Temporal precision and accuracy of audio-visual stimuli in mixed reality systems

Mixed Reality (MR) techniques, such as Virtual (VR) and Augmented Reality (AR), are gaining popularity as a new methodology for neuroscience and psychology research. In studies involving audiovisual stimuli, it is crucial to have MR systems that can deliver these bimodal stimuli with controlled timing between the onset of each modality. However, the extent to which modern MR setups can achieve the necessary precision and accuracy of audiovisual stimulus onset asynchronies (SOAs) remains largely unknown.
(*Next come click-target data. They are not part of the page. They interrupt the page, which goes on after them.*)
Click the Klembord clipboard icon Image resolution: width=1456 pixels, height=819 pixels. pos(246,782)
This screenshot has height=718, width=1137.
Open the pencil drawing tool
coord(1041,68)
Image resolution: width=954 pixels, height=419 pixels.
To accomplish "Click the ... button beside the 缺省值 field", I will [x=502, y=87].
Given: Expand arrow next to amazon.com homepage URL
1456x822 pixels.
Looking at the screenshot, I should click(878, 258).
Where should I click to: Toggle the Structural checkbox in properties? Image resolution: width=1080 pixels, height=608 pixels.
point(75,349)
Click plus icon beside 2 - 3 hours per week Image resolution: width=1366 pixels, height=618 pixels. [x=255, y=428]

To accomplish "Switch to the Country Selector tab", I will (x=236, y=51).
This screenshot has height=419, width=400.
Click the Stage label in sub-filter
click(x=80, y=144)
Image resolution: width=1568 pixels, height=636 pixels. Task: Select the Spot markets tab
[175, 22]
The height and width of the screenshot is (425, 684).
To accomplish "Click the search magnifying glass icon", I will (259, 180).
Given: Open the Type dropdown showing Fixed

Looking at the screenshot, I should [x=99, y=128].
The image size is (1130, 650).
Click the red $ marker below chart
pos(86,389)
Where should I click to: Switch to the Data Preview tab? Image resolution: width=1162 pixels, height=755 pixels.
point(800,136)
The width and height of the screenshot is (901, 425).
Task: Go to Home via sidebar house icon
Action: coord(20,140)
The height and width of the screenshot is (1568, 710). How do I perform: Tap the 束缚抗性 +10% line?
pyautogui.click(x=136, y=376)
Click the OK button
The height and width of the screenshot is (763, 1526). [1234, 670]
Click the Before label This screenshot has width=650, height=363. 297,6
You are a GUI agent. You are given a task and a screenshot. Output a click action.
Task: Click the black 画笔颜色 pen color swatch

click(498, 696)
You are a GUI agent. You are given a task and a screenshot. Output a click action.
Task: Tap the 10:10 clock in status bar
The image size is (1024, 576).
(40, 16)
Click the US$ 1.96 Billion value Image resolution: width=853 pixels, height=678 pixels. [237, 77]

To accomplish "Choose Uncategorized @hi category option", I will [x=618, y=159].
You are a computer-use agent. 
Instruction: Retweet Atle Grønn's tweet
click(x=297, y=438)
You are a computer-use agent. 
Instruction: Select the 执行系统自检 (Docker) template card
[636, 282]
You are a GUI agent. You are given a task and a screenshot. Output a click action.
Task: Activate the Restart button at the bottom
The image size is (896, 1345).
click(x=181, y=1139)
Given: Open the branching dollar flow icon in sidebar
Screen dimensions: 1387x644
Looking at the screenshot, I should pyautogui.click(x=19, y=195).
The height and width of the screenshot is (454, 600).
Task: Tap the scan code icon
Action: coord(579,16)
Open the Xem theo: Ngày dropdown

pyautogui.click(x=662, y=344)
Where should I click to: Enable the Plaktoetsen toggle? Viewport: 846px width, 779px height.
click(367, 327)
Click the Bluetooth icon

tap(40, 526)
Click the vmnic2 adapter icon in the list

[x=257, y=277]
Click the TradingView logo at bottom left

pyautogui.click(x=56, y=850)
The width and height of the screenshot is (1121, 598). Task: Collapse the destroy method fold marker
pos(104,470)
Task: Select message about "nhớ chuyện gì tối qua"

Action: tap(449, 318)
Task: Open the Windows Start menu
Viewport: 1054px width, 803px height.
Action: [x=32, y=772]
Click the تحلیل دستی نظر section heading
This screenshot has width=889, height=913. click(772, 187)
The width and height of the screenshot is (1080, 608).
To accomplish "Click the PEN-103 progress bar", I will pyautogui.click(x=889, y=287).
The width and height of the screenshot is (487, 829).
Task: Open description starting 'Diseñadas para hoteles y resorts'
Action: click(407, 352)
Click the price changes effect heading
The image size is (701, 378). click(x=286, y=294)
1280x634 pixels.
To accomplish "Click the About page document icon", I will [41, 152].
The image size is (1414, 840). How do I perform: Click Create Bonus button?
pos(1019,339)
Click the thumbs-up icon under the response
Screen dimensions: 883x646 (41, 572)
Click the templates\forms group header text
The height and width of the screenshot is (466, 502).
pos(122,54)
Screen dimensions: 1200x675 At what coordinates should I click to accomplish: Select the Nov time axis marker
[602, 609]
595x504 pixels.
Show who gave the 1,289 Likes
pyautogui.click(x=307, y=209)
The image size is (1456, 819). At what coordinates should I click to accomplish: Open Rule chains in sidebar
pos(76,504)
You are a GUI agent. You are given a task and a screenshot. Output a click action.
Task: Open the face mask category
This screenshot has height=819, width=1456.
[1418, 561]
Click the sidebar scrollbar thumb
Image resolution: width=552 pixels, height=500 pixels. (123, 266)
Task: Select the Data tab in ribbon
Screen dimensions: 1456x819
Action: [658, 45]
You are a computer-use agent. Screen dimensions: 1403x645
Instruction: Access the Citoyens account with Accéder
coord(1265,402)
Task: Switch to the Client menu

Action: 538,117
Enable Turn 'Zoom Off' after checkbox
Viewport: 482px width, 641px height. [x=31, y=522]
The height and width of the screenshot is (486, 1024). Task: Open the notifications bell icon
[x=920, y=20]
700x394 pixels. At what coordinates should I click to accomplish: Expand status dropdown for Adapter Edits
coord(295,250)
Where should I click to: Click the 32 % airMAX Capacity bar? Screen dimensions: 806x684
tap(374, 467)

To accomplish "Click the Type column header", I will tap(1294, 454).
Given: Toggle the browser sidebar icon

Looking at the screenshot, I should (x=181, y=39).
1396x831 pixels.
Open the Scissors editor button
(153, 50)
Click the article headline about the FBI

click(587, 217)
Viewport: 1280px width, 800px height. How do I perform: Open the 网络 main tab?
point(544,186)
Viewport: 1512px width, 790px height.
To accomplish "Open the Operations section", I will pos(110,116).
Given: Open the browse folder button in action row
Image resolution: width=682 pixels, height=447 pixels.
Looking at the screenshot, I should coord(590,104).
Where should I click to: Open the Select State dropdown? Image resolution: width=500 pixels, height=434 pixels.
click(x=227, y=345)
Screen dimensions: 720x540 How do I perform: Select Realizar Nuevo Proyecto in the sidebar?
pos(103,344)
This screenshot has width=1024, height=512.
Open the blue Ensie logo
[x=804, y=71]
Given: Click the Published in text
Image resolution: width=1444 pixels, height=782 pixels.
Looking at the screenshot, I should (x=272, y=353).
The objective of this study is to systematically evaluate the lag and variability between the auditory and visual onset of audiovisual stimuli produced on popular modern MR head-mounted displays (HMDs) from Meta, Microsoft, HTC, and Varjo in conjunction with commonly used development environments such as Unity and the Unreal Engine. To accomplish this, we developed a low-cost measurement system that enabled us to measure the actual SOA and its associated jitter. Our findings revealed that certain MR systems exhibited significant SOAs, with one case averaging 156.63 ms, along with jitter of up to ±11.82 ms. Using our methodology, we successfully conducted experimental calibration of a headset, achieving SOAs of -3.89 ± 1.56 ms. This paper aims to raise awareness among neuroscience researchers regarding the limitations of MR systems in delivering audiovisual stimuli without prior calibration. Furthermore, we present cost-effective methods to calibrate these systems, thereby facilitating the replication of future results.